激光冲击强化42CrMo钢磨损与腐蚀性能研究
发布时间:2018-11-04 08:36
【摘要】:42CrMo钢作为石油领域常用的合金工具钢,因其经常工作在非常复杂的环境中,因此要求其具有良好的耐腐蚀及耐磨损性能。而激光冲击强化作为近几十年间迅猛发展起来的新型材料表面强化技术,因其相比传统表面强化技术具有强化层微观结构及残余应力状态均表现出较高稳定性的优点,因此常将其用于提高材料的耐腐蚀、疲劳及磨损性能。本文以42CrMo钢为研究对象,通过激光冲击试验、有限元模拟分析及腐蚀电化学和摩擦磨损试验研究42CrMo钢激光冲击强化诱导残余应力场的大小和分布及材料耐腐蚀和耐磨损性能,主要研究工作如下:(1)采用有限元模拟软件ABAQUS对激光冲击诱导残余应力场进行模拟仿真分析,研究激光冲击强化后残余应力在表面及深度方向的大小和分布。
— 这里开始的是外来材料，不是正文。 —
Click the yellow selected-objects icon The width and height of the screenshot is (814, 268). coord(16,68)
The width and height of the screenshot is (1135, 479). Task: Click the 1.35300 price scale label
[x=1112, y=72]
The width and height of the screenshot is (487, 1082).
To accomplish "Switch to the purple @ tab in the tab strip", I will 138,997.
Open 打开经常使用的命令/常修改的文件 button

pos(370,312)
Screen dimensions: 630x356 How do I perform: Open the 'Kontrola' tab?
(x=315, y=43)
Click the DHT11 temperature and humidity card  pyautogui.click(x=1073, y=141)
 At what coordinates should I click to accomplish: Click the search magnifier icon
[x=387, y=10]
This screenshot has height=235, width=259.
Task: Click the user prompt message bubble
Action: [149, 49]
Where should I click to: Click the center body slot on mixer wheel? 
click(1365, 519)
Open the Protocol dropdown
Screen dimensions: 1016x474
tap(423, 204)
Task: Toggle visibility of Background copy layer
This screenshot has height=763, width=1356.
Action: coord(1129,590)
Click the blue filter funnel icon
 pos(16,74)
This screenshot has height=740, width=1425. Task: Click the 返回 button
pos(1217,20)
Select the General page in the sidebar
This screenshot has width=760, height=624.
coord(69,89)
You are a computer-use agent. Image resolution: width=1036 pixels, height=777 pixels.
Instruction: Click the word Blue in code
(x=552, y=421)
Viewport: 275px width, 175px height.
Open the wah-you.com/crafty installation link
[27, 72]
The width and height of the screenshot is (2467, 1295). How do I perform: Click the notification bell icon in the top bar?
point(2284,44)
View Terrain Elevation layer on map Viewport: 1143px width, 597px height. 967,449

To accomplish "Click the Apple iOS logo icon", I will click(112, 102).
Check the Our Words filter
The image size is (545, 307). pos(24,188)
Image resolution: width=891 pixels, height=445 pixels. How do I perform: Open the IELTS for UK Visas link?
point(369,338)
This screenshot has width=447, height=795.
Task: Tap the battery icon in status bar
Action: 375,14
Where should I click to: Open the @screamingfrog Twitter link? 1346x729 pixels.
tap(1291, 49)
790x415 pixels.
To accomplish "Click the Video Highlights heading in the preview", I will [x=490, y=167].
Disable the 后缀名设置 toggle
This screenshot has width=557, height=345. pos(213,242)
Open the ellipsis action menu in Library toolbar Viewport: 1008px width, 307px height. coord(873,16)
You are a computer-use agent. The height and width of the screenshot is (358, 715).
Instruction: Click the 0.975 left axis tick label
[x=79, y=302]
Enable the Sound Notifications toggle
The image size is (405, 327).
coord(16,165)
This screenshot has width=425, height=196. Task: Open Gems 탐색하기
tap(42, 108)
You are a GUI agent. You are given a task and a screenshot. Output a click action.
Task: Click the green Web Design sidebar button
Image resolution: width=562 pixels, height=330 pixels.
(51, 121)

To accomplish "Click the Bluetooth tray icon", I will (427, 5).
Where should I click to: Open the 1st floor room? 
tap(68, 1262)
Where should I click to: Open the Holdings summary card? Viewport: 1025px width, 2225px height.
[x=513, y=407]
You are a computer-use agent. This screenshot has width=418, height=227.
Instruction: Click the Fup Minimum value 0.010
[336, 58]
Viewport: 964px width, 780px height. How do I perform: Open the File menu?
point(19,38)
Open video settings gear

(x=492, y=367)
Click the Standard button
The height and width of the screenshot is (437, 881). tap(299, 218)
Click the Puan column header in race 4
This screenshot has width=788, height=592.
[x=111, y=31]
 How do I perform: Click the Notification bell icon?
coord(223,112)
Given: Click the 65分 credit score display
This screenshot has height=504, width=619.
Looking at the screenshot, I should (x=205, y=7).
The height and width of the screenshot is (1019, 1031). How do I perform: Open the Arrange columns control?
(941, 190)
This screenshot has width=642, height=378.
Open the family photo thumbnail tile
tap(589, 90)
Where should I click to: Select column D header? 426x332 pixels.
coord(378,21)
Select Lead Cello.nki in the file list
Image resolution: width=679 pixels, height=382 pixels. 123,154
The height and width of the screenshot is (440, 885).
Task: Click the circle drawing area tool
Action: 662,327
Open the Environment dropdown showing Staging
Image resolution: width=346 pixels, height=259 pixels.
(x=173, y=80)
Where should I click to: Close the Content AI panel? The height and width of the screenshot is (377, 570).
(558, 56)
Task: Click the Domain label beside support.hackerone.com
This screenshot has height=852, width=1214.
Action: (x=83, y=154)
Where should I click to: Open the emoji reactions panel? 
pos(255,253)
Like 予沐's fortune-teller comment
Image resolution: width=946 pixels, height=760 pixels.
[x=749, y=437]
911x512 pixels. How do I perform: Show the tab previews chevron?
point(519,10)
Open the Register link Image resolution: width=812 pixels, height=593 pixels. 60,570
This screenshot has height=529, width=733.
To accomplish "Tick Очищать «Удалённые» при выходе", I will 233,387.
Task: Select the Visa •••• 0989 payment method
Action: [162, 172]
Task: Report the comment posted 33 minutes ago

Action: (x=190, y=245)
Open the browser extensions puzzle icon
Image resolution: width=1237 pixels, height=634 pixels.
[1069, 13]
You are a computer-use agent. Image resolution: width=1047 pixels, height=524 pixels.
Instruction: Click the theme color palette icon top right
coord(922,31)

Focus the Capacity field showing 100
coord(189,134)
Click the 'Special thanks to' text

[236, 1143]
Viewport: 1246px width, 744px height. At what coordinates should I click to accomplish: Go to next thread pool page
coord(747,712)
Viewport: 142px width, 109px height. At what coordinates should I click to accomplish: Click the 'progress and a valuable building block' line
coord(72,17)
研究表明:激光冲击应力波传播理论时间与数值模拟结果所得到的时间误差很小。3种激光功率密度的最大残余应力值均存在于靶材表面。随着表面及深度方向远离冲击中心,残余压应力值也随之减少。激光冲击表面影响半径为2.0mm,在深度方向的影响深度为0.3mm。利用激光冲击仪器对42CrMo钢进行激光冲击强化试验,研究42CrMo钢试样激光冲击强化前后硬度、粗糙度及残余应力变化。结果表明:42CrMo钢激光冲击处理后在材料表面产生了残余压应力层,残余压应力影响层深度约为0.6mm;与未经过冲击处理的试样相比,冲击后试样的表面残余压应力值提高3~4倍,冲击试样的表面硬度分别提高了3.9%、8.6%和16.9%。激光功率密度为11.32GW/cm2的表面粗糙度明显大于5.66 GW/cm2,与未进行冲击处理试样的表面粗糙度,其粗糙度值为4.02μm。(2)在UMT-2摩擦磨损试验机上对激光冲击前后42CrMo钢试样进行摩擦磨损试验,分析激光冲击参数对42CrMo钢摩擦系数、磨损量及磨痕形貌的影响。结果表明:与未处理试样相比,激光冲击试样的摩擦系数和磨损量均随激光功率密度的增加而降低,2次冲击和3次冲击的摩擦系数分别为0.548和0.492,相比未冲击试样分别降低了14.9%和39.1%。激光冲击前试样的磨损机理为接触疲劳磨损,冲击处理后42CrMo钢试样磨损机理以磨粒磨损为主,激光冲击明显改善了42CrMo钢的摩擦磨损性能。(3)对42CrMo钢在海水腐蚀环境3%NaCl溶液中进行电化学腐蚀试验,研究42CrMo钢腐蚀热力学、腐蚀动力学参数及腐蚀表面形貌。结果表明:与未处理试样相比,激光冲击处理后42CrMo试样表面自腐蚀电位最高正移量约为0.069V,表现出较低的腐蚀倾向;自腐蚀电流密度正移,最小腐蚀电流密度存在于功率密度5.66GW/cm2、2次激光冲击试样,表现出较低的腐蚀速度。激光冲击处理后的腐蚀形貌较为平整,腐蚀凹坑减少,说明激光冲击处理能够显著提高42CrMo钢表面的电化学腐蚀性能。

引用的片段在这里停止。